Dalam pembacaan putusan dismissal majelis hakim berpendapat Ketua PTUN punya kewenangan melaksanakan proses dismissal sebagaimana diatur dalam Pasal 62 Ayat 1 UU 5/1986 tentang PTUN.
Bahwa dalam permusyaratan Ketua PTUN berwenang memutuskan suatu penetapan yang dilengkapi dengan pertimbangan, bahwa gugatan yang diajukan dinyatakan tidak diterima atau tidak berdasarkan dalam hal, pokok guatan tak termasuk wewenang PTUN, syarat gugatan tak terpenuhi, gugatan didasarkan pada alasan yang layak, dan lainnya.
“Maka kewenangan Ketua PTUN memutuskan berdasarkan kewenangan atribusi yang diberikan oleh UU. Justru ketika dismissal tidak dilakukan maka melanggar hukum,” demikian dibacakan hakim anggota.
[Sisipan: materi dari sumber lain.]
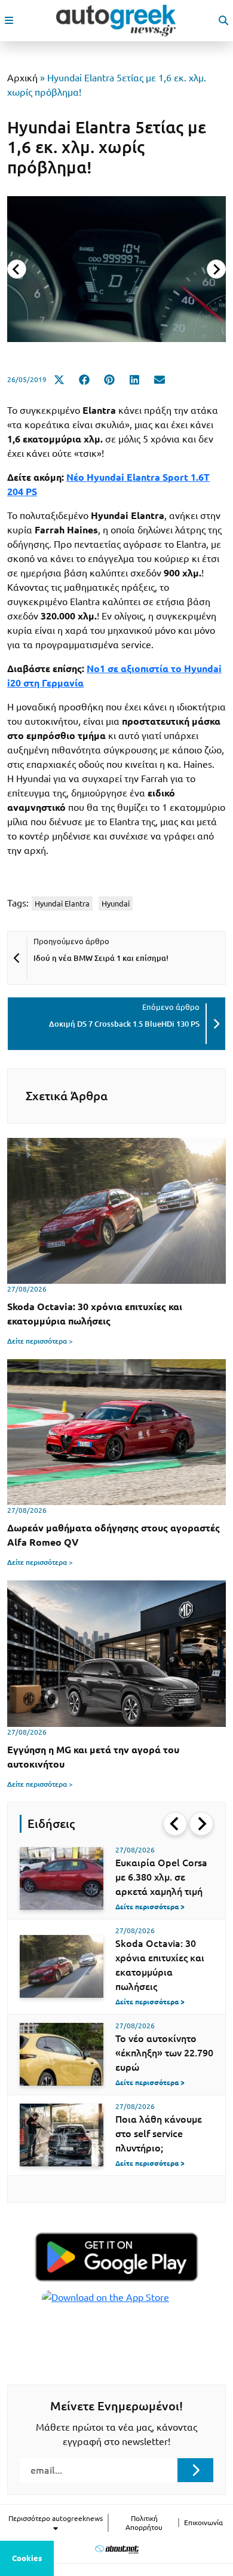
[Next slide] (216, 269)
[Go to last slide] (175, 1824)
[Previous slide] (16, 269)
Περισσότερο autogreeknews (55, 2518)
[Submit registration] (195, 2470)
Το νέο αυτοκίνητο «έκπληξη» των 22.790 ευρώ (164, 2053)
Kemudian, perihal hak ingkar, majelis berpendapat, dalam menjalani tugas peradilan, hakim selalu berpedoman pada UU dan tak punya kepentingan apapun.
Karena itu, majelis menilai keberatan hak ingkar yang diajukan penggugat tidak beralasan hukum.
Selanjutnya, mengenai keberatan pelawan terkait perbuatan melawan hukum tak beralasan karena perbuatan melawan hukum oleh badan atau pejabat pemerintah termasuk dalam tindakan pemerintahan. Sehingga penggunaan dalam penetapan dismisal Ketua PTUN secara hukum telah tepat.
Sebab, perbuatan melawan hukum pejabat pemerintah merupakan tindakan pemerintahan, sehingga penyelesaian berdasarkan berdasarkan UU 30/2013.
“Gugatan para pelawan juga tidak dilampirkan dengann upaya administrasi kepada masing-masing terlawan. Sehingga PTUN belum berwenang mengadili.
Majelis juga berpendapat gugatan para penggugat ke tergugat dari PN, PTUN, dan PT sebagai perbuatan melawan hukum, tidak tepat sebab melakukan fungsi-fungsi yudikatif.
Kemudian, gugatan kepada tergugat lain juga disebut majelis tidak didasarkan pada alasan yang layak.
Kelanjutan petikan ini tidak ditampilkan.